Plant extracts and juices that have antimicrobial properties could be useful alternatives to harsh chemicals for disinfecting food-contact surfaces. Natural antimicrobials have been recently shown to have antiviral properties, including activity against hepatitis A virus and human norovirus surrogates.

The purpose of this study was to determine the efficacy of several natural antimicrobials, alone and in combination with surfactants, against hepatitis A virus (HAV) and murine norovirus (MNV-1), a surrogate for human norovirus.

Grape seed extract, white vinegar, pycogenol, pomegranate juice, cranberry juice, and sodium bicarbonate were evaluated for their efficacy in killing MNV-1 and HAV. A combination of sodium dodecyl sulfate (SDS) and potential antimicrobials with a pH below 4 was tested; basic compounds combined with benzalkonium chloride were tested.
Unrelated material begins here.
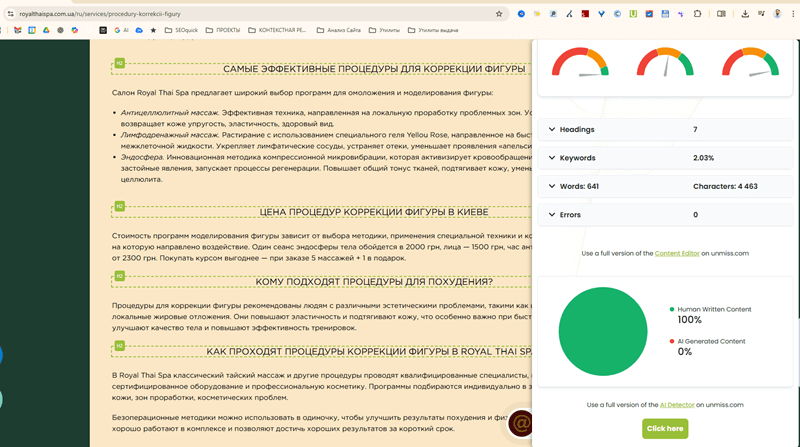Expand the Keywords section
The image size is (800, 447).
click(x=665, y=158)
Following a 1-minute contact time at 23ºC±2ºC, antimicrobials were neutralized using 10% fetal bovine serum in phosphate buffered saline and an acid/base neutralizer. Virucidal activity was quantified using plaque assays (n=3).
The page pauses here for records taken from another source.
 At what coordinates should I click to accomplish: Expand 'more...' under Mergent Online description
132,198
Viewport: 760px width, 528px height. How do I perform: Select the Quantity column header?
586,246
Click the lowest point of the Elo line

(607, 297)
MNV-1 (average inoculum titer was 6.17 log PFU/ml) was reduced by 2.33 and 2.65 log PFU/ml when treated with 0.01% or 0.1% grape seed extract, respectively, and by 1.59 log PFU/ml in 0.1% pycogenol. Undiluted cranberry juice, pomegranate juice, and white vinegar without SDS were ineffective (< 1 log PFU/ml reduction). Combined with 0.1% SDS, reductions of 1.48 and 1.38 log PFU/ml were observed for cranberry juice and white vinegar, respectively. Infectious MNV-1 was reduced by < 0.5 log PFU/ml by treatment with 0.1% SDS.
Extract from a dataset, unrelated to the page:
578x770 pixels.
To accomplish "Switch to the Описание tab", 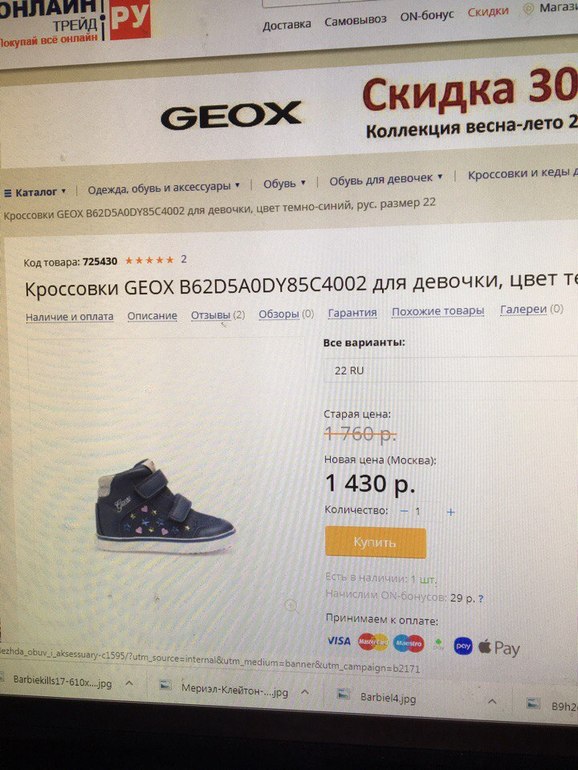I will pyautogui.click(x=152, y=316).
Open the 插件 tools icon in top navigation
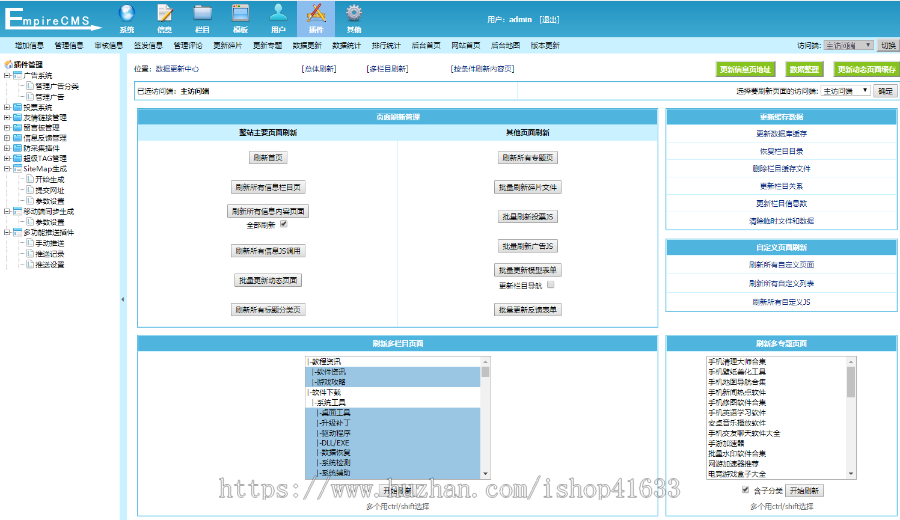 point(316,13)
Reductions of HAV (average inoculum titer was 5.98 log PFU/ml) in 0.01% grape seed extract, 0.1% grape seed extract and 1% pycogenol were 0.75, 2.00 and 1.33 log PFU/ml, respectively. Sodium bicarbonate (5%) without benzalkonium chloride did not inactivate HAV; however, combined with benzalkonium chloride, a 1.22-log PFU/ml reduction was observed. Treatment in benzalkonium chloride treatment reduced infectious HAV by < 0.5 log PFU/ml.

Results suggest that lethal properties of some natural antimicrobials against foodborne MNV-1 and HAV can be enhanced by pairing with surfactants. Combinations of these antimicrobials and SDS show promise for use as food-contact surface disinfectants, thereby preventing transmission of foodborne viruses.